最近の同社のLinuxへの注力ぶりは先日も紹介したが、「OSはどうでもいい、Microsoftのクラウドを通じて同社が想定するユーザー体験さえ得られれば……」というのが本音なのだろう。Windows 10Xもまた、“2画面”という特殊なハードウェアを動かして想定するようなユーザー体験をもたらすための道具の1つであって、「Windowsであることにそれほど意味はない」という考えなのかもしれない。
一方で、OSの上のレイヤーで「アプリケーション実行環境」として要となる「Webブラウザ」については非常にこだわっているようだ。

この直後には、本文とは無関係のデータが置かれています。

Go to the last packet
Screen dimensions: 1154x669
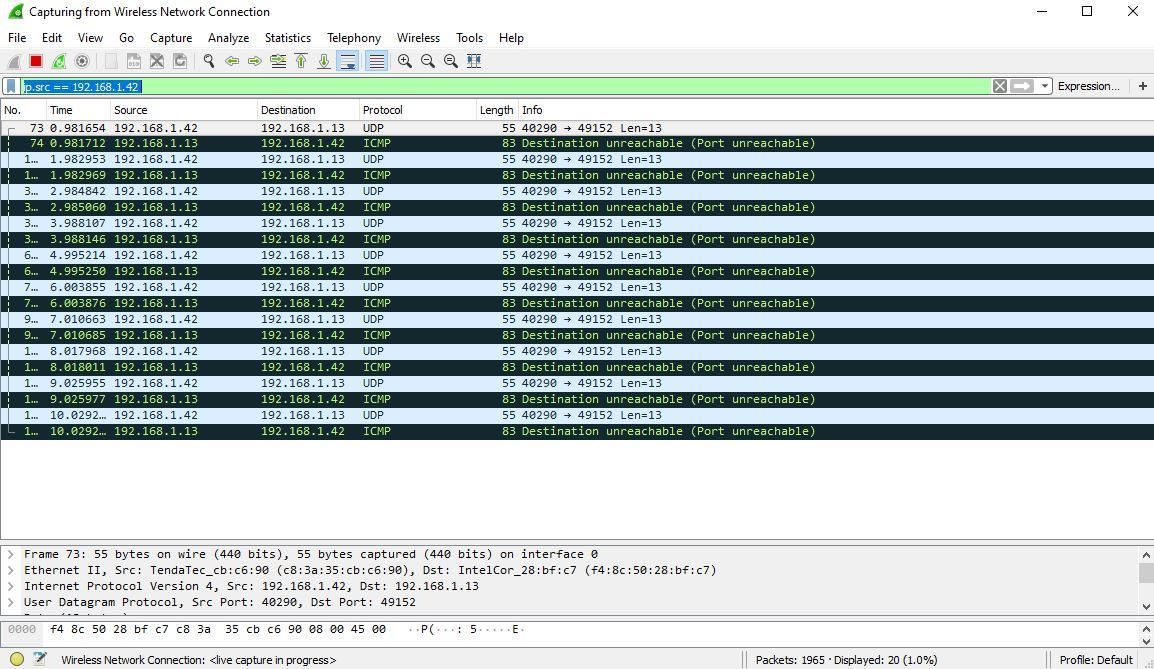[323, 61]
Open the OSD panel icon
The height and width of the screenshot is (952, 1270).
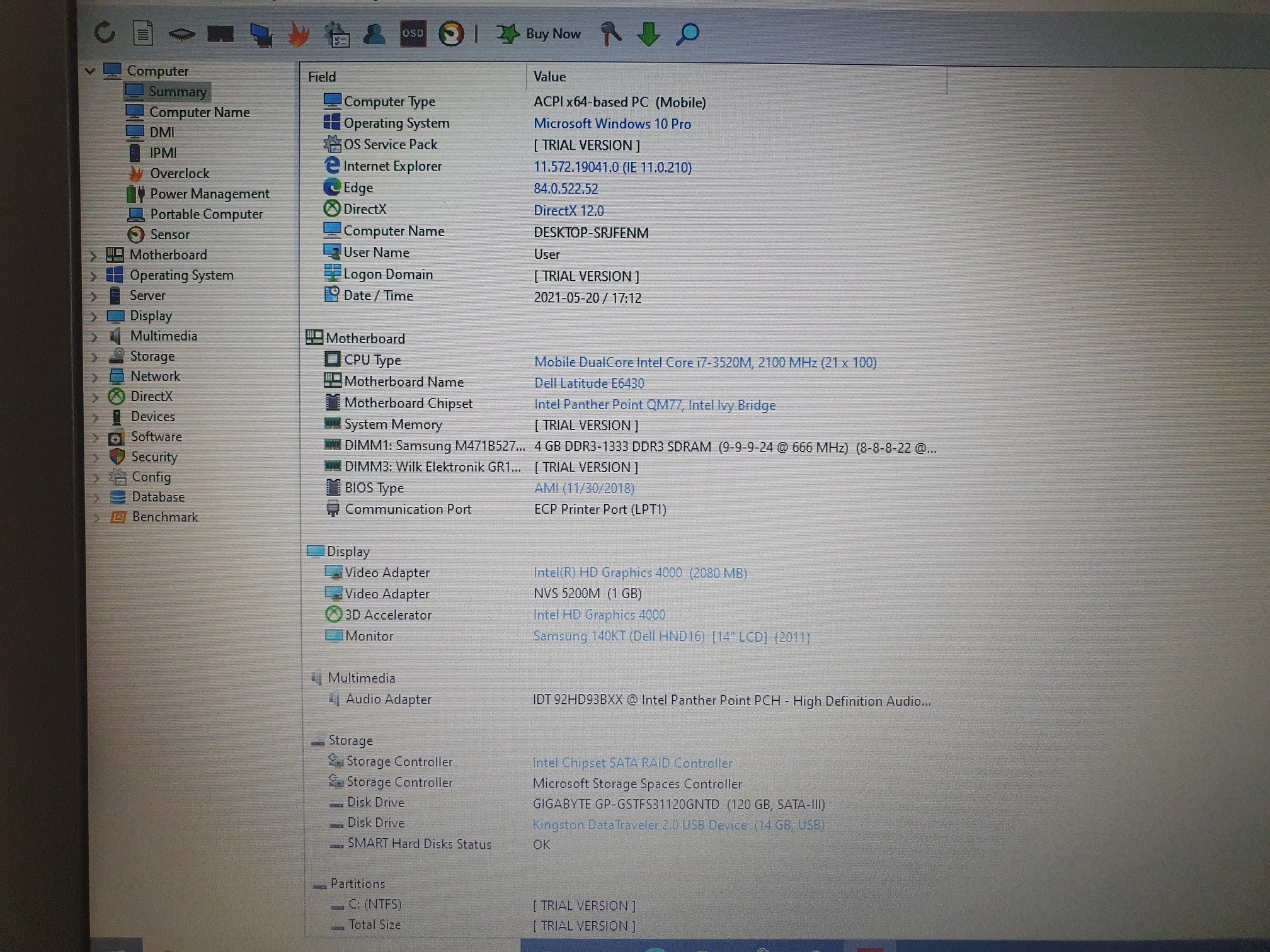tap(413, 33)
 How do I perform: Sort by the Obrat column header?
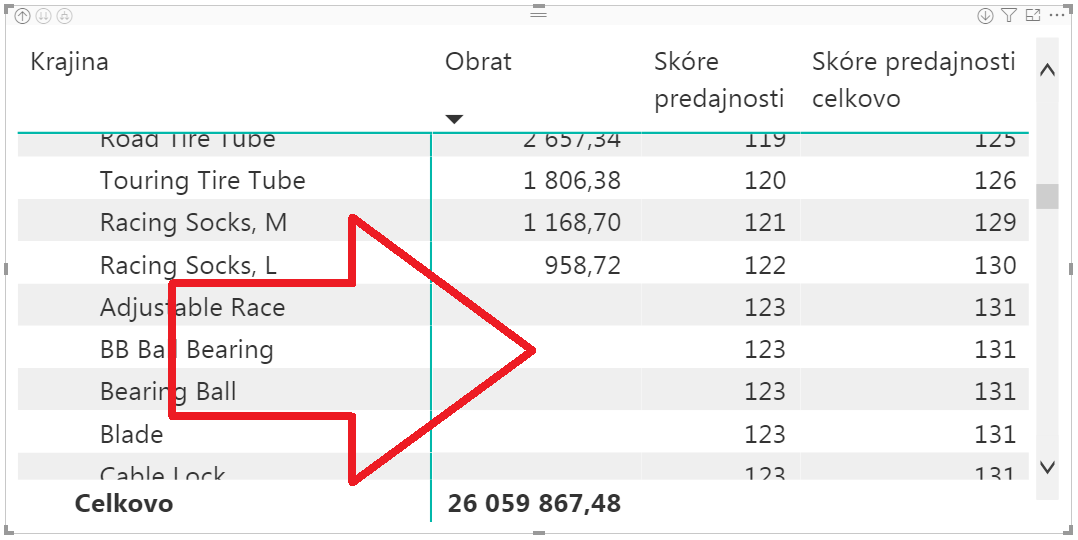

Chromium Edgeの開発が急ピッチで進んでいることは紹介済みだが、NeowinがQulacomm関係者に確認したところによれば、このChromium EdgeはSurface Pro Xとセットで出荷が行われるという。
2018年12月に予告されていたFirefoxについては、β版提供が進んでいるものの、それ以外のブラウザ、例えばGoogle Chromeについては現状で特にアナウンスがない。Chromiumベースでの移植が進んでいることは確認しているが、Chromeとしてはリリースが行われていない。
Neowinによれば、Google、Microsoft、Qualcommのいずれかの2社間で意見の相違があり、少なくとも2020年2月のタイミングまでは動きがないとの話を紹介している。Surface Pro XへのChromium Edgeの導入はQualcommによって推進されているもので、こちらは10月のリリースで提供が行われ、デバイスが市場出荷される11月のタイミングで一般ユーザーが利用可能になるという。
いずれにせよ、Surface Pro XとChromium Edgeがセット出荷されるということが意味するのは、アプリケーション実行環境としてのWebブラウザをやはり重視していると考えるのが妥当なのだろう。